The Guardian y, a renglón seguido, La Vanguardia han abandonado la publicación de mensajes en la red X por considerarla tóxica. Las mentiras que han llevado a Trump al máximo y cuasi absoluto poder universal y de las falacias que han rodeado la catástrofe provocada por una dana en la Comunidad Valenciana, entre otros motivos, están detrás de decisiones de ese tipo. Muchas, anunciadas y ejecutadas a nivel individual, aunque contradichas por otros actores que argumentan su voluntad de permanencia para que, al menos, los usuarios de estas redes puedan encontrar un contrapunto a las mentiras imperantes en esos espacios y no dejar solos a los que acuden a ellos con ingenuidad, desconociendo la catadura de quienes se han apropiado por esta vía del discurso público en amplios sectores sociales.
A los disidentes –los que no están dispuestos a mezclarse con la tropa de los manipuladores– se ha sumado en estos días un columnista ejemplar, Fernando Aramburu, un hombre de pensamiento libre, que ha trasladado su Despedida a los lectores de El País en aras de su derecho a vivir en la marginalidad de su propio territorio moral. Pese a compartir experiencias y reflexiones similares, Antonio Muñoz Molina plantea una perspectiva complementaria que le acerca a la nieta que le pide ver los dibujos animados.

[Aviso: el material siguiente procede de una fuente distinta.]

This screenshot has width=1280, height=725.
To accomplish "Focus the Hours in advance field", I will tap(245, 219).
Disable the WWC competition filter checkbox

Nunca la sociedad en su conjunto ha estado más sometida al poder de la mentira. Eso parece. Pero esa realidad reclama una obligación moral de la sociedad y de quienes la integramos para encontrar instrumentos no solo de defensa sino también de combate.
¿Cómo? No va a ser fácil, pero hay reflexiones que invitan a adoptar medidas urrgentes. Por ejemplo, las de la neuróloga Clara Petrus, cuyo estudio sobre el comportamiento del celebro humano estimula a tomarse el problema más que en serio. Está en juego el futuro de la sociedad en su conjunto.